Bangsa-Bangsa (PBB). PBB telah memainkan peran ganda sebagai penegak hak asasi
manusia internasional dan hukum humaniter sebagai entitas global yang bertanggung jawab
dalam penggunaan kekuatan. Intervensi kemanusiaan ini dilihat sebagai sarana untuk
mengatasi hubungan antara hukum dan kekuasaan dalam sebuah organisasi internasional
namun kenyataannya, intervensi kemanusiaan telah menimbulkan potensi ancaman dan
tantangan bagi PBB. Walaupun intervensi kemanusiaan ini dapat mencegah pelanggaran
berulang terhadap norma-norma internasional.

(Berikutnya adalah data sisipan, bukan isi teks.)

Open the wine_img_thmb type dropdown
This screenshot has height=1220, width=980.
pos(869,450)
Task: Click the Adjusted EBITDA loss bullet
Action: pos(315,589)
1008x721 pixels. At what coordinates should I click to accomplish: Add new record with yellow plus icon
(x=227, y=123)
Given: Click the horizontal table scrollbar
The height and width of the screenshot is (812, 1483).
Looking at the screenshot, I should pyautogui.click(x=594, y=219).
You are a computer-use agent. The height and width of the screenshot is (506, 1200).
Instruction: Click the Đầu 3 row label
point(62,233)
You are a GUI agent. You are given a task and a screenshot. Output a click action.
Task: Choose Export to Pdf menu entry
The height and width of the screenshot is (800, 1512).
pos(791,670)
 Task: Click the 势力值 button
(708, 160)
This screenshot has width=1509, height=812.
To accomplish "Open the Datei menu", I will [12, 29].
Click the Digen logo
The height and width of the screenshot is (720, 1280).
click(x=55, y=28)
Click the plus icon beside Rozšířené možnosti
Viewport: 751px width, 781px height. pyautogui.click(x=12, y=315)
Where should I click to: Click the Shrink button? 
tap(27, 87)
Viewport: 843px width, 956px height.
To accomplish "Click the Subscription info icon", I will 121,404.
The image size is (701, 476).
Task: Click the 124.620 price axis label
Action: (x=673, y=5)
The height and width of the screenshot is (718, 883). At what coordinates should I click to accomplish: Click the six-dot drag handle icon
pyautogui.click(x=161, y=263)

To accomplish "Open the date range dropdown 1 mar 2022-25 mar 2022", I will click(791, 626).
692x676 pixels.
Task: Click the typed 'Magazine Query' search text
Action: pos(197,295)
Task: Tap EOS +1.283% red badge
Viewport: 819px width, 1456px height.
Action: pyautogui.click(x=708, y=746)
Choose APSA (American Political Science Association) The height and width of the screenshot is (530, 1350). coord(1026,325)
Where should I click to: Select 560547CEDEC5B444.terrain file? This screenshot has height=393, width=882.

Terdapat perkembangan yang muncul dan mengkhawatirkan dari adanya intervensi
kemanusiaan sejak tahun 1991. kekhawatiran tersebut terkait kedaulatan, peningkatan
persenjataan nasional, kekecewaan terhadap kemampuan PBB, perbedaan pandangan antar
negara di PBB, hingga kecurigaan antar negara-negara berkembang.
Isu intervensi kemanusiaan juga menjadi isu yang kontroversial. ada beberapa prinsip
dan strategi yang koheren sebagai kunci dalam keberhasilan intervensi ini. Intervensi yang
berbeda akan memiliki keberhasilan yang berbeda juga. Sehingga dalam bab terakhir
dijelaskan tentang evaluasi keberhasilan intervensi dan percobaan mengembangkan
metodologi untuk dapat menilai apakah suatu intervensi militer kemanusiaan dapat dikatakan
berhasil menyelamatkan nyawa.

DAFTAR PUSTAKA

Welsh, Jennifer M. (ed.), Humanitarian Intervention and International Relations (Oxford, 2003;online
edn, Oxford Academic, 7 Apr 2004) Chapter 2
Seybolt,T.B (2007). Humanitarian Military Intervention : The aConditions for Success and Failure.
United Kingdom : Oxford University Press (Chapter 1 and 2).